[Task]:
Be exact. Print each record as it stands.
--- Source data Enclosed Below ---
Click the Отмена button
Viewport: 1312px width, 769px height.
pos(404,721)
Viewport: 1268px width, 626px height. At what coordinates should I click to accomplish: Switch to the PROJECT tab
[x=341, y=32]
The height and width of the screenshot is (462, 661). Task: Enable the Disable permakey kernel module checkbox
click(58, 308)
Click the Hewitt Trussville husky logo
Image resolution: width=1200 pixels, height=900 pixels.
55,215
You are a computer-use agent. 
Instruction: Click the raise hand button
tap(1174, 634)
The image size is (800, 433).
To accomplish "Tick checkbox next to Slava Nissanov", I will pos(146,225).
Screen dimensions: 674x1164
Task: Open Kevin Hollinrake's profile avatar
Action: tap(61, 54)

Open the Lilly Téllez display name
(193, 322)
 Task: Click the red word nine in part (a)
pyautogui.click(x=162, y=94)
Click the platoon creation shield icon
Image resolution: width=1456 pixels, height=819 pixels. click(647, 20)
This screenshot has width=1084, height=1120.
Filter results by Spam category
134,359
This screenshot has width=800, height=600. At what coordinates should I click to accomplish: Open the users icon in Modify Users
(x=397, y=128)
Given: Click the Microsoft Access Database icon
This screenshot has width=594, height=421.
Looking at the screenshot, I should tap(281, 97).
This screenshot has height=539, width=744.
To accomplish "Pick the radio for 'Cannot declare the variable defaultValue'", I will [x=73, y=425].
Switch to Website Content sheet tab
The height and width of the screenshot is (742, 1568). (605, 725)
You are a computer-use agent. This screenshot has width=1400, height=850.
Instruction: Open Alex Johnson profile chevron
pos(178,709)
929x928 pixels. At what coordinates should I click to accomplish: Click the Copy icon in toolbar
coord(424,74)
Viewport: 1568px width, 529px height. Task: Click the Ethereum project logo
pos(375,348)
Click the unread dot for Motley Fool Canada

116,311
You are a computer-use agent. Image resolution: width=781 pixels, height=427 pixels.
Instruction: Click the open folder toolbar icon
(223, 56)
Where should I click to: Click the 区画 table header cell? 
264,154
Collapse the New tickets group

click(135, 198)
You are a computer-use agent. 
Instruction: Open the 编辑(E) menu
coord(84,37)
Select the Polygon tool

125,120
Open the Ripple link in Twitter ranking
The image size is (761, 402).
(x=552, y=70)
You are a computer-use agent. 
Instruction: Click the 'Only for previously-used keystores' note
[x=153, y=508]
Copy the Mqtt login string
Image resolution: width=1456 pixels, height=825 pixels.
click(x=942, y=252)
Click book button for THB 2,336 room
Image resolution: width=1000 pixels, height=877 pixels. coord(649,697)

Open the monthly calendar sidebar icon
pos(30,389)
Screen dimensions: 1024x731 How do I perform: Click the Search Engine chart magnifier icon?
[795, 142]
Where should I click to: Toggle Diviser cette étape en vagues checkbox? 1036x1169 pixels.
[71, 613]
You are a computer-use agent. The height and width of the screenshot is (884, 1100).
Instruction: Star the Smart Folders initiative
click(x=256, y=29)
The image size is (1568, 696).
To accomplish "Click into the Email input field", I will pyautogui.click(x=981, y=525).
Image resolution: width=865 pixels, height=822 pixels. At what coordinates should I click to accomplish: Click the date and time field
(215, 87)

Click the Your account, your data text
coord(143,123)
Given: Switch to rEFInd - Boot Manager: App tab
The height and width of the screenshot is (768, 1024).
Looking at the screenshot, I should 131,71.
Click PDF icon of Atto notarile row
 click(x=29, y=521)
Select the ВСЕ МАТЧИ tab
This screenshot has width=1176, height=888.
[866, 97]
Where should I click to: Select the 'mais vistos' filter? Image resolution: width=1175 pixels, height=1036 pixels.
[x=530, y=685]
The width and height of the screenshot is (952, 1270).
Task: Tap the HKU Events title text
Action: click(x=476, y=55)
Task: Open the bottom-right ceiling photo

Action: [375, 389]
--- End of Enclosed Source data ---
[Result of the task]:
Click the Отмена button
Viewport: 1312px width, 769px height.
pos(404,721)
Viewport: 1268px width, 626px height. At what coordinates should I click to accomplish: Switch to the PROJECT tab
[x=341, y=32]
The height and width of the screenshot is (462, 661). Task: Enable the Disable permakey kernel module checkbox
click(58, 308)
Click the Hewitt Trussville husky logo
Image resolution: width=1200 pixels, height=900 pixels.
55,215
You are a computer-use agent. 
Instruction: Click the raise hand button
tap(1174, 634)
The image size is (800, 433).
To accomplish "Tick checkbox next to Slava Nissanov", I will pos(146,225).
Screen dimensions: 674x1164
Task: Open Kevin Hollinrake's profile avatar
Action: tap(61, 54)

Open the Lilly Téllez display name
(193, 322)
 Task: Click the red word nine in part (a)
pyautogui.click(x=162, y=94)
Click the platoon creation shield icon
Image resolution: width=1456 pixels, height=819 pixels. click(647, 20)
This screenshot has width=1084, height=1120.
Filter results by Spam category
134,359
This screenshot has width=800, height=600. At what coordinates should I click to accomplish: Open the users icon in Modify Users
(x=397, y=128)
Given: Click the Microsoft Access Database icon
This screenshot has width=594, height=421.
Looking at the screenshot, I should tap(281, 97).
This screenshot has height=539, width=744.
To accomplish "Pick the radio for 'Cannot declare the variable defaultValue'", I will [x=73, y=425].
Switch to Website Content sheet tab
The height and width of the screenshot is (742, 1568). (605, 725)
You are a computer-use agent. This screenshot has width=1400, height=850.
Instruction: Open Alex Johnson profile chevron
pos(178,709)
929x928 pixels. At what coordinates should I click to accomplish: Click the Copy icon in toolbar
coord(424,74)
Viewport: 1568px width, 529px height. Task: Click the Ethereum project logo
pos(375,348)
Click the unread dot for Motley Fool Canada

116,311
You are a computer-use agent. Image resolution: width=781 pixels, height=427 pixels.
Instruction: Click the open folder toolbar icon
(223, 56)
Where should I click to: Click the 区画 table header cell? 
264,154
Collapse the New tickets group

click(135, 198)
You are a computer-use agent. 
Instruction: Open the 编辑(E) menu
coord(84,37)
Select the Polygon tool

125,120
Open the Ripple link in Twitter ranking
The image size is (761, 402).
(x=552, y=70)
You are a computer-use agent. 
Instruction: Click the 'Only for previously-used keystores' note
[x=153, y=508]
Copy the Mqtt login string
Image resolution: width=1456 pixels, height=825 pixels.
click(x=942, y=252)
Click book button for THB 2,336 room
Image resolution: width=1000 pixels, height=877 pixels. coord(649,697)

Open the monthly calendar sidebar icon
pos(30,389)
Screen dimensions: 1024x731 How do I perform: Click the Search Engine chart magnifier icon?
[795, 142]
Where should I click to: Toggle Diviser cette étape en vagues checkbox? 1036x1169 pixels.
[71, 613]
You are a computer-use agent. The height and width of the screenshot is (884, 1100).
Instruction: Star the Smart Folders initiative
click(x=256, y=29)
The image size is (1568, 696).
To accomplish "Click into the Email input field", I will pyautogui.click(x=981, y=525).
Image resolution: width=865 pixels, height=822 pixels. At what coordinates should I click to accomplish: Click the date and time field
(215, 87)

Click the Your account, your data text
coord(143,123)
Given: Switch to rEFInd - Boot Manager: App tab
The height and width of the screenshot is (768, 1024).
Looking at the screenshot, I should 131,71.
Click PDF icon of Atto notarile row
 click(x=29, y=521)
Select the ВСЕ МАТЧИ tab
This screenshot has width=1176, height=888.
[866, 97]
Where should I click to: Select the 'mais vistos' filter? Image resolution: width=1175 pixels, height=1036 pixels.
[x=530, y=685]
The width and height of the screenshot is (952, 1270).
Task: Tap the HKU Events title text
Action: click(x=476, y=55)
Task: Open the bottom-right ceiling photo

Action: [375, 389]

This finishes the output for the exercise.